-- start Text passage --

Unplanned moments of prayer

You know what?

I have found that some of the most powerful, poignant moments of prayer that I have ever experienced were completely unplanned.  Spur of the moment.  Spontaneous.

My faith in Christ is a relationship.  A daily relationship with times of conversation, closeness and comfort.

Here's what I am beginning to learn.  What's important are not necessarily scheduled, planned times of communication with God - but those every day, every moment conversational times of sharing with an almighty God.

I inwardly smile, and completely understand the notion of "praying through" "interceding until the answer comes."  That is all well and good.

But then to pat ourselves on the back and think that we have "done our duty" and that is all my relationship with Christ consists of  - well there has to be something more than that.

Let us not discount the dailyness of conversation in our walk with God.

Paul writes to the church in Thessalonica that the people should, “pray constantly” (1Thessalonians 5:17).

Constant prayer emphasizes the natural, conversational nature of prayer. Prayer does not need to be limited to a place or set of rituals.

As we journey through life with Jesus, we carry on a conversation.

At times there is silence, and at other times brief statements.

Sometimes we have intimate conversations, discussing our goals, struggles, or need for guidance and discernment.

Constant prayer is living in the presence of God, and acknowledging that presence.

When I talk to my wife Debbie, it is not to manipulate her, or to get something from her, or to try to impress her (usually). Usually when I talk with Debbie it is because I love her.

-- end Text passage --
-- start Source excerpt --

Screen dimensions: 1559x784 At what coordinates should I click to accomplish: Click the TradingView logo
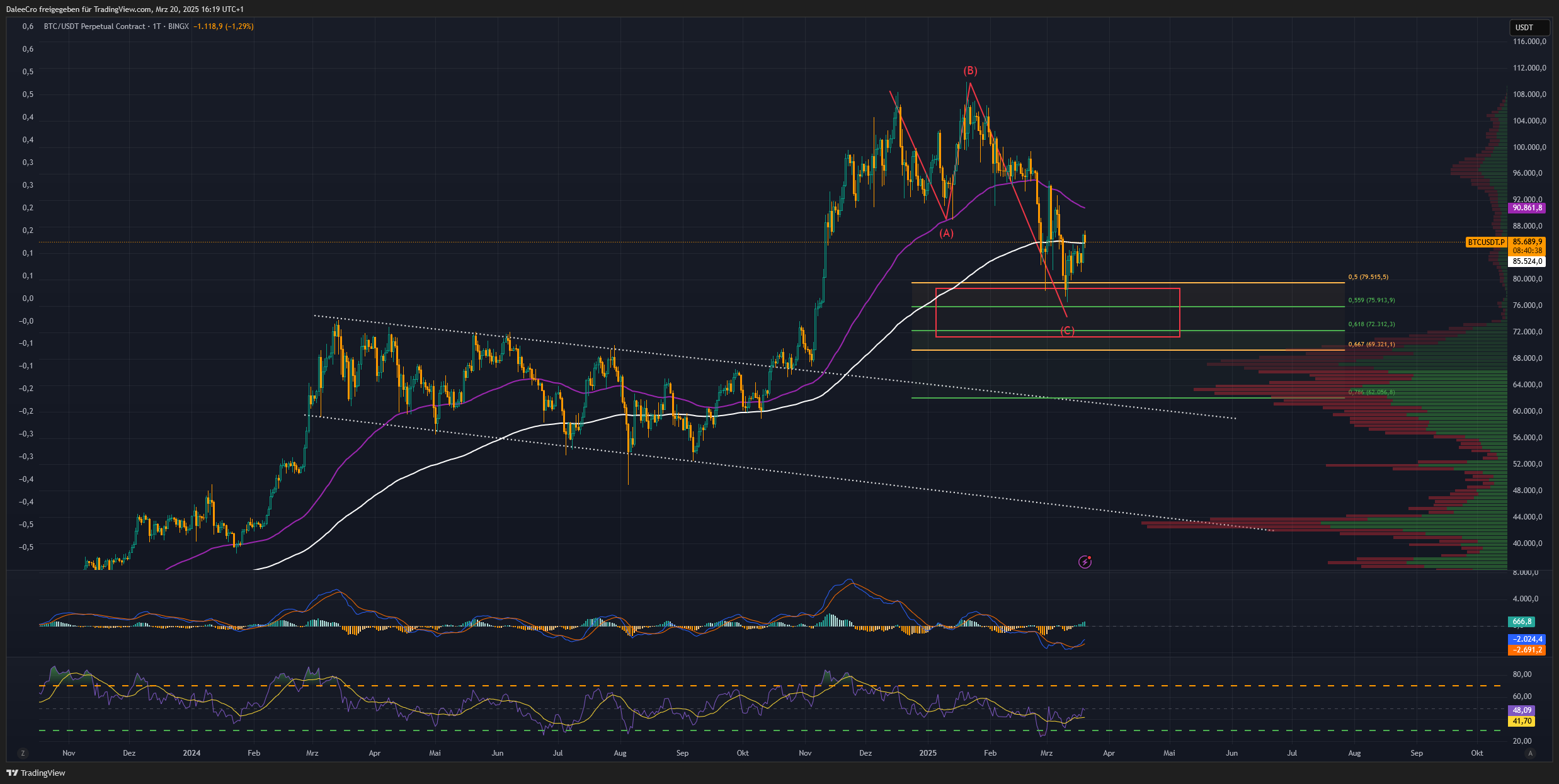pyautogui.click(x=36, y=773)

-- end Source excerpt --

## [Requirements]
1/ In the passage on prayer, to which church does Paul write that people should pray constantly?
2/ Reproduce the passage on prayer between "I have found" and "more than that.", inclusive.
3/ Check each statement against the passage on prayer. Answer yes or no for each, and quote the words from the passage that settle it.
(a) The writer says the most powerful moments of prayer they have experienced were planned in advance.
(b) The passage says prayer does not have to be limited to a place or a set of rituals.
(c) The writer's wife is named Debbie.

## [Exercise responses]
1/ The church in Thessalonica.

2/
I have found that some of the most powerful, poignant moments of prayer that I have ever experienced were completely unplanned.  Spur of the moment.  Spontaneous.

My faith in Christ is a relationship.  A daily relationship with times of conversation, closeness and comfort.

Here's what I am beginning to learn.  What's important are not necessarily scheduled, planned times of communication with God - but those every day, every moment conversational times of sharing with an almighty God.

I inwardly smile, and completely understand the notion of "praying through" "interceding until the answer comes."  That is all well and good.

But then to pat ourselves on the back and think that we have "done our duty" and that is all my relationship with Christ consists of  - well there has to be something more than that.

3/
(a) No: "were completely unplanned."
(b) Yes: "Prayer does not need to be limited to a place or set of rituals."
(c) Yes: "When I talk to my wife Debbie"